Saturday, October 22, 2016

The Mom I Never Wanted To Be

I am the mom I never wanted to be.  I'm the mom no one wants to be actually.  It's a sad thing to think but it's true.  I'm a preemie mom and a food allergy mom.  No one wants to be either of those but yet, here I am owning both titles.

Katherine was born prematurely at 33 weeks ushering me into the Preemie Momma club.  It took me a long time to accept what happened.  My body had failed us.  You're supposed to carry your baby to term.  You're supposed to take your baby home with you when you leave the hospital and not leave her there in the NICU to be cared for by nurses and not her mom and dad.  And most people succeed at doing so and don't bat an eye.  But not me.  My pregnancy with Katherine morphed into a life-threatening situation that at times, I still can't believe.  I can't believe how fast everything went wrong and I can't believe how lucky we are that I lived and that Katherine doesn't have any lasting effects from her premature birth.  I had planned to have a completely natural unmedicated birth because it's what I always wanted.  (Absolutely no judgement regarding other people's choices.  Our births are our births and our preferences are our own.)  Everything went south when my atypical preeclampsia went into full swing and an emergency c-section was needed to save our lives.  My lungs were filling with fluid from all of the swelling.  Had I not gone to the hospital the night Katherine was born, I would have drown to death.  Just typing that is mind-boggling.  But we made it through it.  Katherine lived in the NICU for 28 days.  The majority of the time she lived there, I stayed there.  I slept in her NICU room on a cot provided by the hospital so I could be present for every feeding.  I don't regret staying there.

Sean is highly allergic to peanuts and allergic to dairy thus my title of Food Allergy Mom.  We're at the beginning of our journey with food allergies and how to manage them.  We've made mistakes but we've also gotten a lot right.  The scary thing about his allergy is not being able to let my guard down about his food for a second.  The one time I didn't think and gave him a cookie at a community event, it was a peanut butter cookie and he had a reaction.  Not an anaphylactic reaction (thank God) but a reaction none the less.  We've made our home peanut-free under the advice of his allergist.  When asked if we should do this, the allergist's exact words were "I'd sleep better at night if you did.".  Another direct quote from Sean's allergist, "This is the real deal peanut allergy.  I don't like giving these diagnosis but this is very serious.".  If hearing those words about your own child doesn't strike fear into your heart, I don't know what will.  The scary reality for Sean is if we don't monitor all of his food and read all of the ingredients, he could have a life-threatening reaction.  Before he was diagnosed and we suspected his reaction, I didn't sleep at night.  I was afraid we had given him something he was allergic too without knowing it and he went into anaphylactic shock while he was sleeping.  Is this insane?  Probably.  We were very careful with his food once we suspected his allergy but I was uneducated about his allergy and terrified for my child.  There is a possibility he could outgrow his allergies.  It's more likely he will outgrow the dairy allergy than the peanut allergy.  Outgrowing a peanut allergy is possible but not very many people do.  We're praying he outgrows it but not getting our hopes up.  I struggle with the idea that he'll have this condition for the rest of his life.

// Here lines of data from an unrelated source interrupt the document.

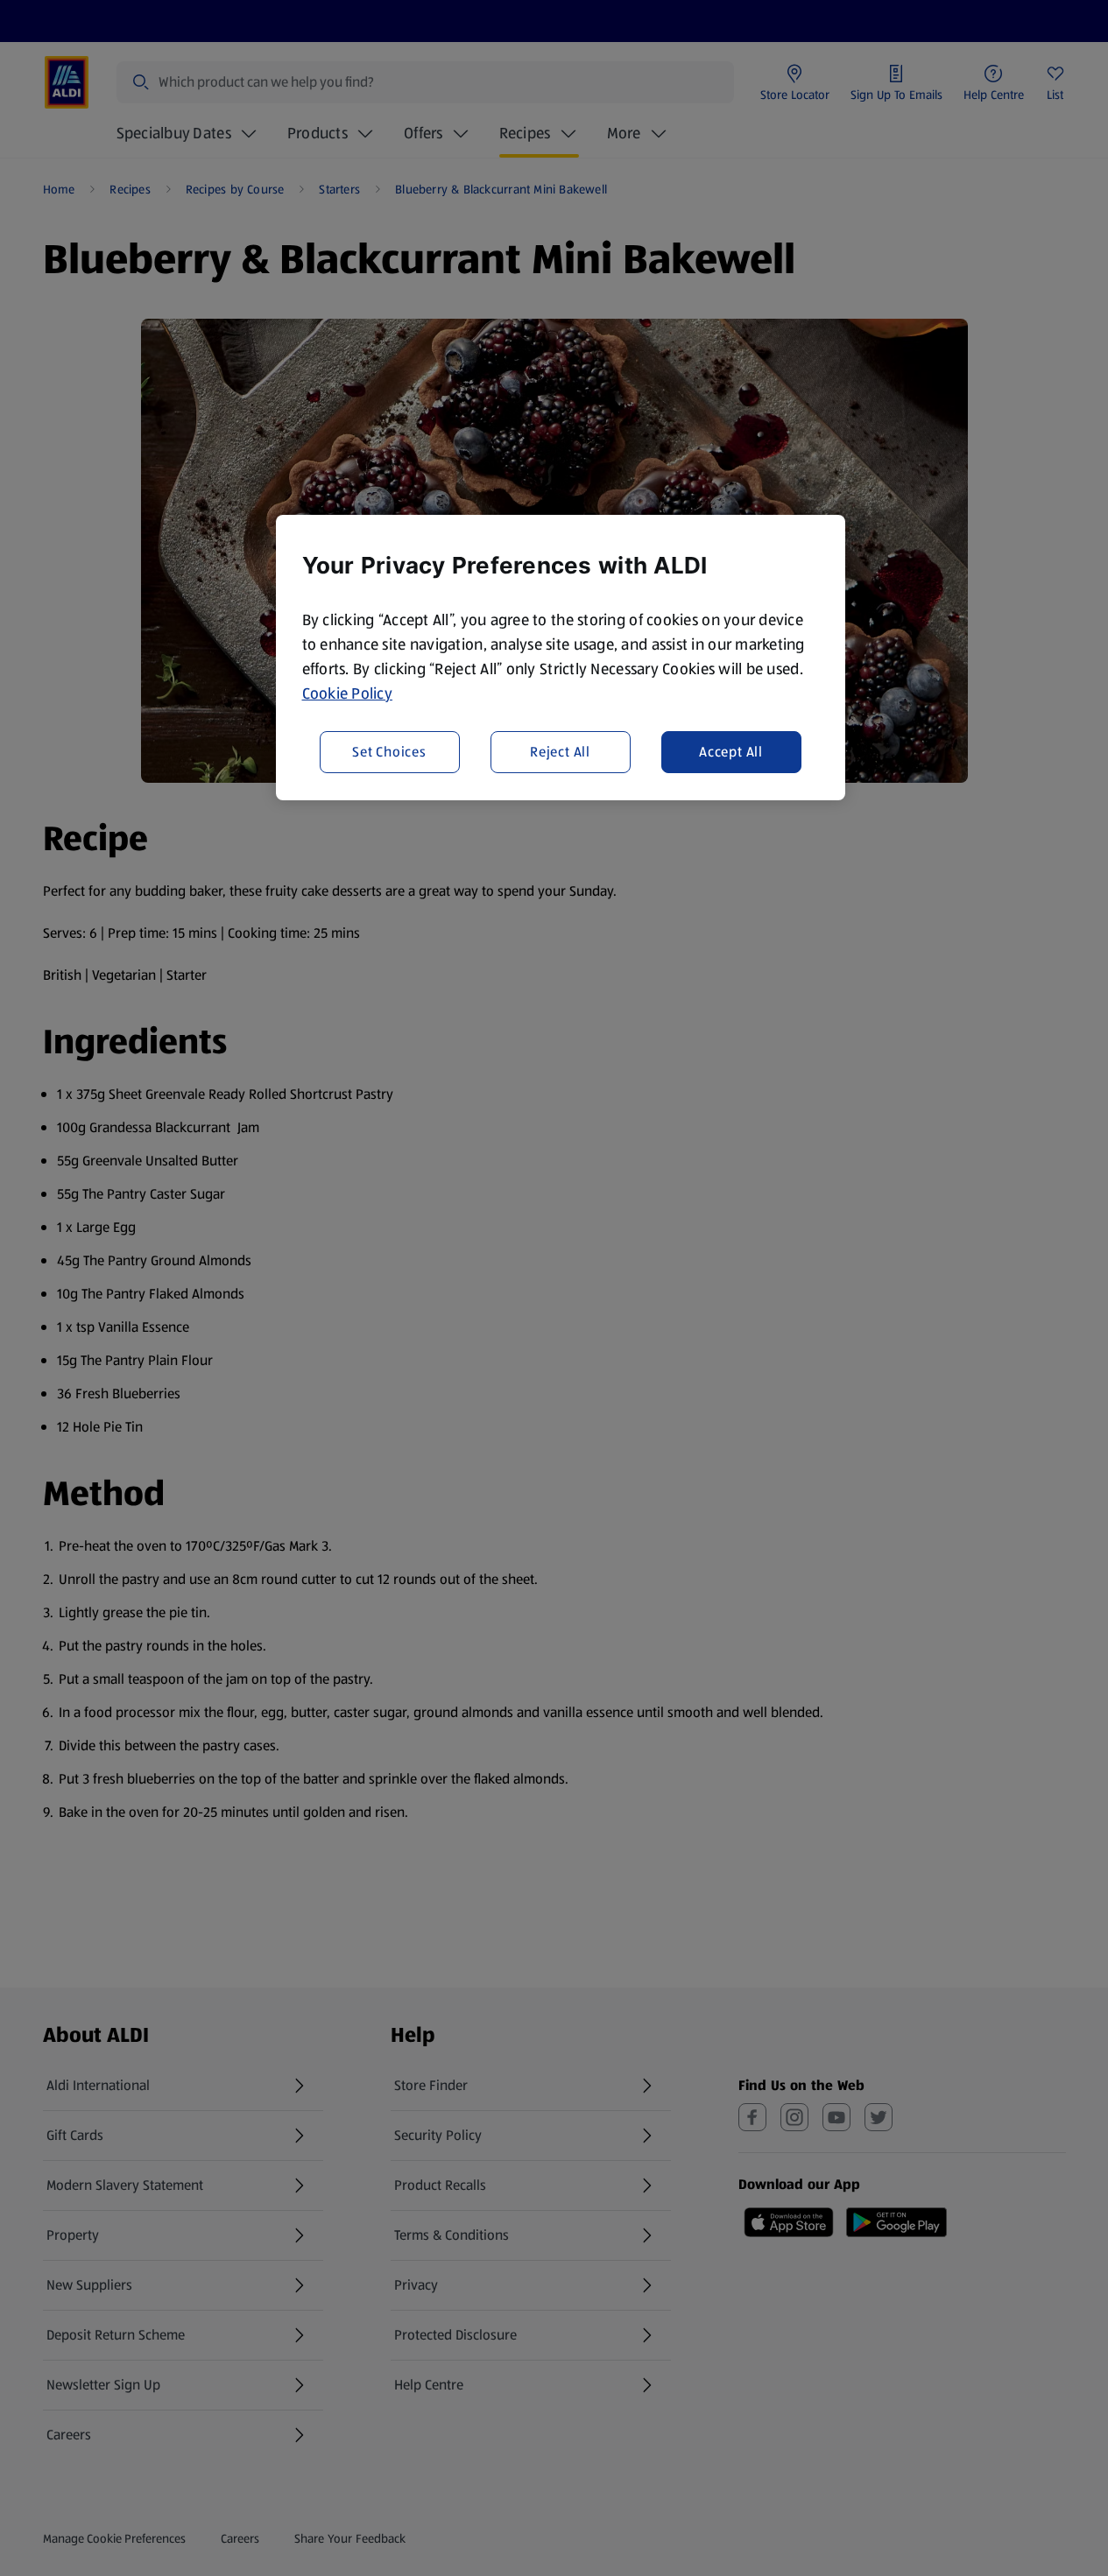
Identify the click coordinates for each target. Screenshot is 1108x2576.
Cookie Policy (347, 693)
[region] (560, 657)
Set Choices (389, 752)
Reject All (560, 752)
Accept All (731, 752)
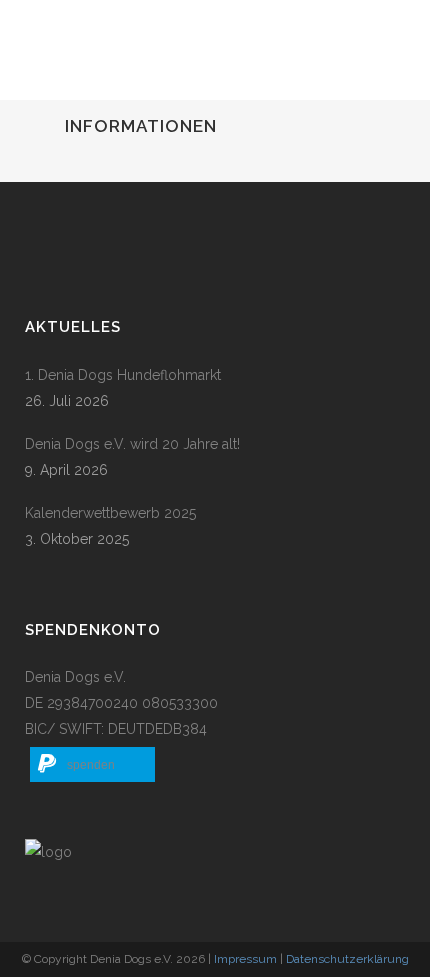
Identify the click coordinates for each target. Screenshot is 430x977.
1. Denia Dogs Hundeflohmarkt (123, 375)
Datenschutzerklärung (347, 959)
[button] (92, 764)
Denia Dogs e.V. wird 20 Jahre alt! (132, 444)
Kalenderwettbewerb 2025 (110, 513)
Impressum (245, 959)
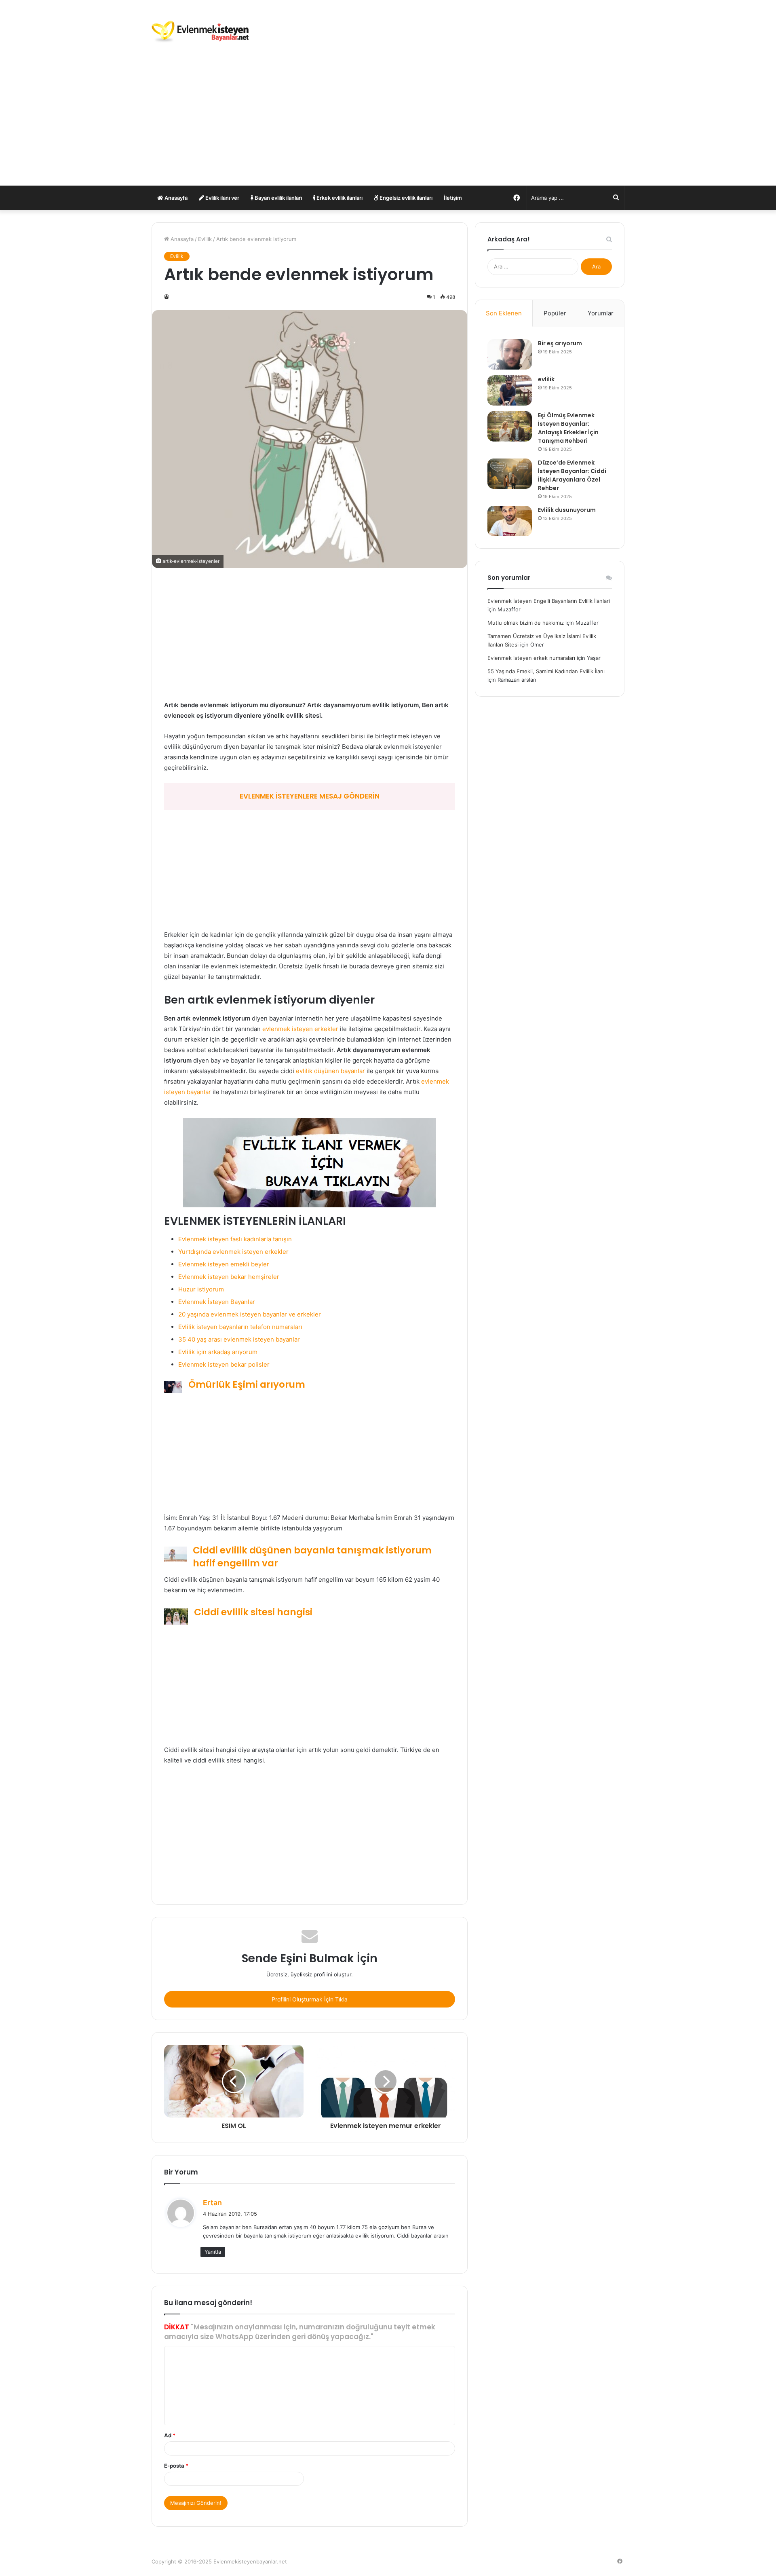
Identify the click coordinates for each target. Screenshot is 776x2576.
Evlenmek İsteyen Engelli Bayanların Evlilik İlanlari (548, 601)
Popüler (555, 313)
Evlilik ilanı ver (221, 197)
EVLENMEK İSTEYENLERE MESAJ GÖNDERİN (310, 796)
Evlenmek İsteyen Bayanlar (216, 1302)
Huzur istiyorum (201, 1289)
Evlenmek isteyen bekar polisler (224, 1364)
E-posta (176, 2465)
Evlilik (205, 239)
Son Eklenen (504, 313)
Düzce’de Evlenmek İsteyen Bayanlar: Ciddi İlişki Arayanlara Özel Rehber (572, 475)
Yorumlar (601, 313)
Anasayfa (175, 197)
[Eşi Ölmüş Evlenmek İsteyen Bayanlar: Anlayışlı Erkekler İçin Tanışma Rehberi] (509, 426)
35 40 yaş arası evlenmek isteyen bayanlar (239, 1339)
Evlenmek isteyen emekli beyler (223, 1264)
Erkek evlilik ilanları (339, 197)
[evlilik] (509, 390)
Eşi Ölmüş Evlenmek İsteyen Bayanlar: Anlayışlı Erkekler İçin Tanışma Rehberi (568, 428)
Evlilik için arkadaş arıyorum (217, 1352)
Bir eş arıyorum (560, 343)
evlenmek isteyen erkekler (300, 1029)
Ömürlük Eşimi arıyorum (246, 1384)
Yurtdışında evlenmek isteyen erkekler (233, 1251)
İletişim (453, 197)
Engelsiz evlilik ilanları (405, 197)
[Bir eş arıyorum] (509, 354)
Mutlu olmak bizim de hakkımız (525, 622)
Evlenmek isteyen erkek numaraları (531, 658)
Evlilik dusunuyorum (567, 510)
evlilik (546, 379)
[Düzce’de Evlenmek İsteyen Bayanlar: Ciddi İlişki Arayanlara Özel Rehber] (509, 474)
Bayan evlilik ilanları (277, 197)
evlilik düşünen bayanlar (330, 1071)
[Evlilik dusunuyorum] (509, 521)
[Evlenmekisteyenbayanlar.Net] (200, 32)
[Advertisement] (388, 125)
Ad (169, 2435)
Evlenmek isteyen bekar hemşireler (228, 1277)
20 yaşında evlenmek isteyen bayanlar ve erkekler (249, 1314)
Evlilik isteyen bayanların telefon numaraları (240, 1327)
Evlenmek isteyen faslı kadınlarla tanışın (235, 1239)
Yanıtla (213, 2251)
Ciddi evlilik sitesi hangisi (253, 1612)
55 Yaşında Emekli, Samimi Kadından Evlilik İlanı (546, 671)
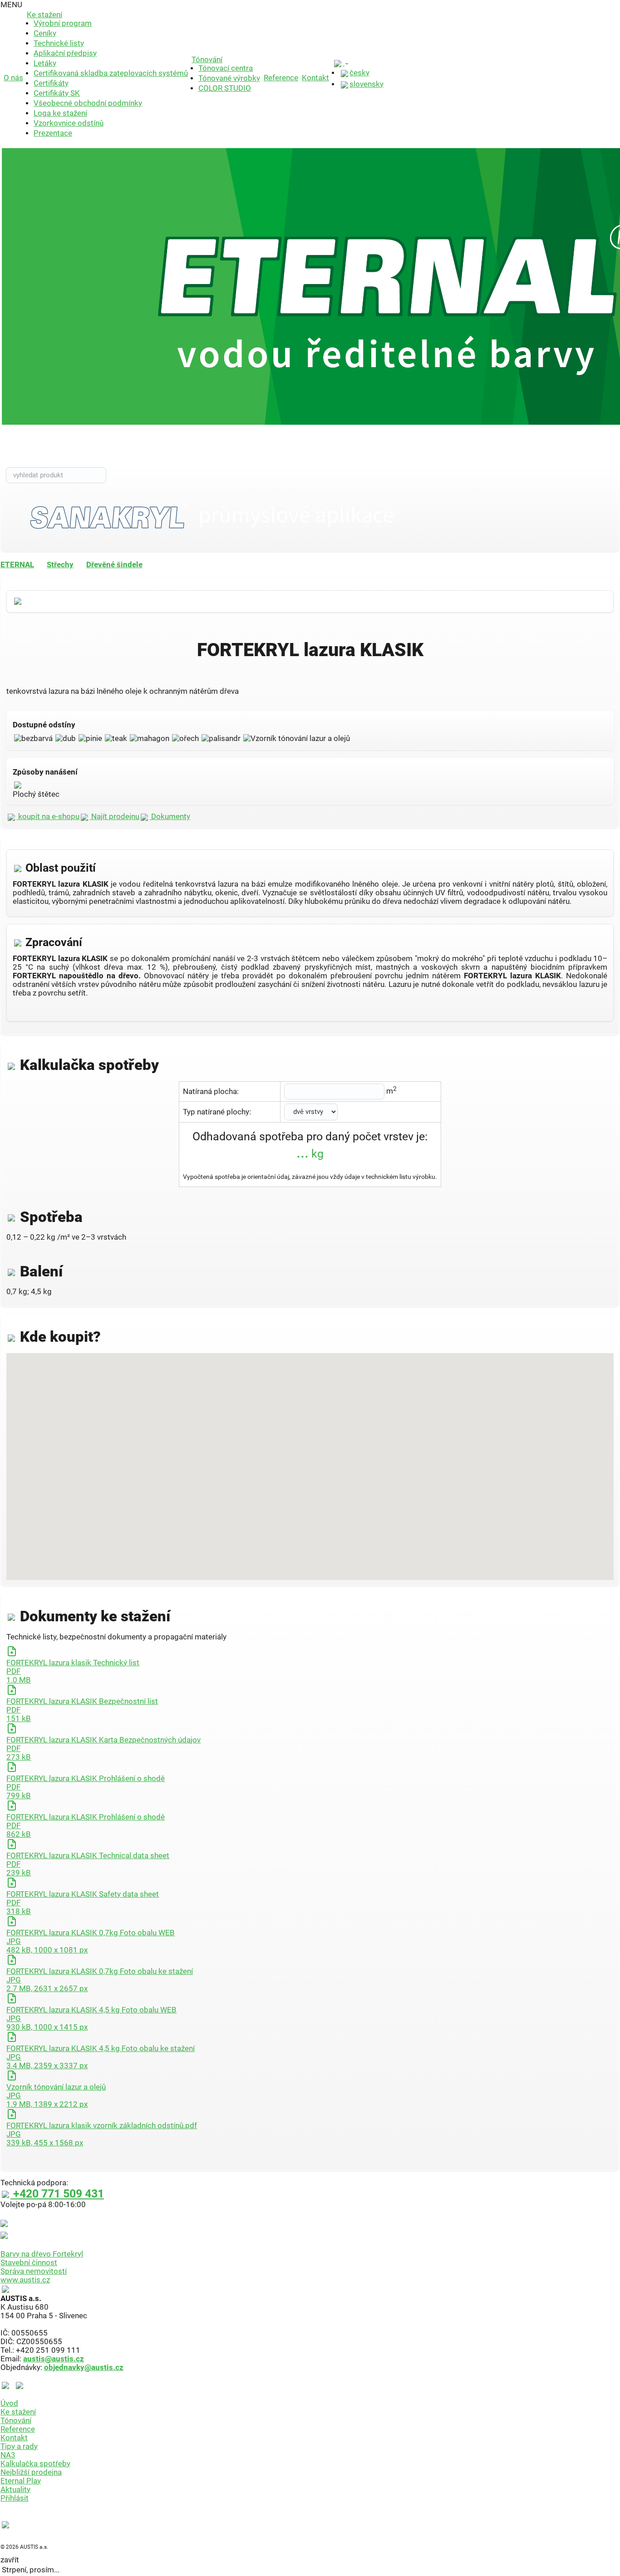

The thing I've discovered about both of these titles is there's a sisterhood that comes with them.  All preemie mommas remember the date they brought their babies home.  We welcome each other into the group; even though we don't want new members.  There's an understanding when you find another preemie mom.  There's a strength in preemie moms because we've been through so much at the beginning of our mom journey.  There's also comfort in numbers, I've found.  I've found comfort in meeting other Food Allergy Moms because they get it.  They get what it's like to read food labels, to be afraid of anaphylactic shock and of not being able to relax about your child's diet.  We understand about asking what oil is used in food fast restaurants and leaving a restaurant if the oil contains an allergen.  We understand debating if you should pack your child's lunch or let him eat the hot lunch provided by school.  This is an easy decision for non-allergy moms but one that takes up a lot of mental space for food allergy moms.  Any food allergy mom (or food allergy individual) I've met so far has been willing to share their experiences and coping mechanisms.  And for that I am grateful.  Some day I'll be on the other side of this journey and comforting a new member of the Food Allergy Mom club but for now, I'm taking the comfort of the moms who have been there.

And while it is sad to bear mom titles no one wants to bear, I wouldn't change anything (ok, I'd make Sean's allergies not life-threatening but that's it).  These titles have made me a stronger mom and a better mom.  I'm grateful I'm the mom I never wanted to be because it's exactly the mom I'm supposed to be.